Here's to the lofty goals, and the resting period we all need to get ourselves back on the goal-achieving path. Happy Hump Day!

My Manhattan, An Overview

I thought living in NYC for a brief period of time would simply be scratching an itch. But stubborn, persistent NYC... it's really more like a mosquito bite. The more you scratch at it, the itchier it gets. Full blown bout of chicken pox for me, at this rate.

A few things I picked up on during my summer in the city –
New Yorkers are opportunistic. They don't wait around for things to happen. They make things happen. Oh, the subway car can't possibly fit another person? Says who? Oh, the pedestrian light is red? Nope, there's still half a second before a car could possibly crash into me - let's go. Do people flock to New York because of all the opportunities, or is New York a place of opportunities because opportunistic people flock here? Forever a chicken-and-egg question.

New Yorkers are unapologetic. My way or the highway, b*tches. And I ain't sorry about it.

New York is expensive. Who knew, right? SO expensive. I had sticker shock simply by buying drugstore shampoo. Let's not even get started on rent.

But it can be cheap too. $1 pizza. Make that HUGE $1 slices of pizza. $1 street vendor hot dogs. Lots of free concerts and festivals and picnicking in parks. Transportation overall is probably a lot cheaper, too, if you factor in gas prices and maintenance and parking. So on and so forth.

This place is so effing convenient.
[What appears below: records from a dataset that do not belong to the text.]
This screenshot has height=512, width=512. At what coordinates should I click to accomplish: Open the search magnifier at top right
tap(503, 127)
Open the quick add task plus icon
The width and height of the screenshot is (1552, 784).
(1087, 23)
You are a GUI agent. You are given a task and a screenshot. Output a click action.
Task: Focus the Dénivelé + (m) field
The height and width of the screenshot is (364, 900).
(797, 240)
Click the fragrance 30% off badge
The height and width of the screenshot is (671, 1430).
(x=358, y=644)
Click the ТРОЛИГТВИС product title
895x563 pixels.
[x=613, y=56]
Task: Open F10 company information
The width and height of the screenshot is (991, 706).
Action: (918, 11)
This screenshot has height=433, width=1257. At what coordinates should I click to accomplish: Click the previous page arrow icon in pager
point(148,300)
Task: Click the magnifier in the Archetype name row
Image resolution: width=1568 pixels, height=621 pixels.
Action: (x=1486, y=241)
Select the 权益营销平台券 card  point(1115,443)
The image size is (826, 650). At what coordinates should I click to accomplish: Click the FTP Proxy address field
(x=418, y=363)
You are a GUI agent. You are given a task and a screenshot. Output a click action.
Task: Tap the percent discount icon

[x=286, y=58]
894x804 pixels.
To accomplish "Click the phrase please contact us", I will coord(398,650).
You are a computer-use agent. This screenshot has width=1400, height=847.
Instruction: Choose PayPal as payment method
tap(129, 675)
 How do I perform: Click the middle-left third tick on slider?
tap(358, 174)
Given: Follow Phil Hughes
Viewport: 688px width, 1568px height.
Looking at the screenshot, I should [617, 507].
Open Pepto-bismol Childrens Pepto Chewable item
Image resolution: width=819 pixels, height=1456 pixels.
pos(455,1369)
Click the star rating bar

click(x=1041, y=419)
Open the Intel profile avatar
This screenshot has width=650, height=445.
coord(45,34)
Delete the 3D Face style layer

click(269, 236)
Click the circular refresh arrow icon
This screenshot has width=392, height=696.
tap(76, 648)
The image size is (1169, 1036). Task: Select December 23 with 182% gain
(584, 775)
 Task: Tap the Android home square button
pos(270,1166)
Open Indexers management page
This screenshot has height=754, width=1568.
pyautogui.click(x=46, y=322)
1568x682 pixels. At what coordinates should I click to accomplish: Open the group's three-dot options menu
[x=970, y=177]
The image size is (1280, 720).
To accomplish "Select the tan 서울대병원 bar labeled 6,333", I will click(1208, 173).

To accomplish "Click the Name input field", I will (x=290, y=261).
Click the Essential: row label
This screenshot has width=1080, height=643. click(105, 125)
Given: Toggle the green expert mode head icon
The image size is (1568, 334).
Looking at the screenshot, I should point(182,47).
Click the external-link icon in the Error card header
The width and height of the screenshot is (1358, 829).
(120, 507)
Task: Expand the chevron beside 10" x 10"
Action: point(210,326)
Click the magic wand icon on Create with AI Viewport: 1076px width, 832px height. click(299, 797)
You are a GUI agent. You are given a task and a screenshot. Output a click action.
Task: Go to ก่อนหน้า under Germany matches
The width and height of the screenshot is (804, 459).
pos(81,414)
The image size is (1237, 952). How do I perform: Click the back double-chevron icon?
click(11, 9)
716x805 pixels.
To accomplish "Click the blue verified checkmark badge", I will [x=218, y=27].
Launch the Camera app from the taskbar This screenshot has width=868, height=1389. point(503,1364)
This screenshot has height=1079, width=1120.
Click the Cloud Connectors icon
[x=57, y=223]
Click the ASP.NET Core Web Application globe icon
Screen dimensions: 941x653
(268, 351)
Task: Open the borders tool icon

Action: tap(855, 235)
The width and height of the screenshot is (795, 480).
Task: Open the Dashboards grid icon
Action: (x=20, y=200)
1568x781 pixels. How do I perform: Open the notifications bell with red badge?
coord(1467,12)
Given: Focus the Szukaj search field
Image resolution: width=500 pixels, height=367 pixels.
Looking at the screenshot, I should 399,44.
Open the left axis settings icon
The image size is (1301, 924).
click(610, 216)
On my block there's a wash-n-fold laundry where you drop off your dirty clothes, and they'll literally wash, dry, fold, and deliver it right back to your doorstep. There's a deli, a grocery store, bars, restaurants, dry cleaners, tailors, what have you. SEAMLESS. Order dinner on your phone and the delivery man will walk up all three flights and hand it to you while you're still in pajamas.

New York is a walking city like no other walking city. I'm a walker at heart. Always have been, always will. The highlight of my day every day was walking from work (51st and 5th Ave) to home (8th and the equivalent of negative 2 Ave). So many things to see, so many different routes to take. 
my adorable East Village block
Surely, it's a glamorous city. To say that there are no Carrie Bradshaw moments would be a total lie. You will find yourself stumbling upon intricate movie sets, sometimes right at your front doorstep. You'll see girls in six inch heels flagging down yellow taxis, and fancy schmancy restaurants galore. It's glittering skyscrapers and bars that don't close till 4am. It's the latest and greatest, the hustle and the bustle, the nonstop energy, the beautiful people and places.
But it's also really not. Subway rats the size of kittens, the putrid garbage smell that lingers all summer long, the blast of air from the grates that send your skirts a'flying, the homeless who shout colorful obscenities, rush hour in the metro, ugh. After about 1 minute of living here, you too will want to shove the tourists out of the way (no way in hell you go near Times Square never ever ever) (and also, if you visit NYC, PLEASE FOR THE LOVE OF GOSSIP GIRL JUST DON'T EVER STOP IN THE MIDDLE OF THE SIDEWALK WITH NO WARNING), and avoid eye contact with anything that breathes and walks on two legs, eliminate a great majority of colors in your wardrobe, and buy a pair of dorky but comfortable 'walking shoes' that will be dusty and disgusting in 0 seconds flat. 

But it's all a part of that Big Apple charm, amirite?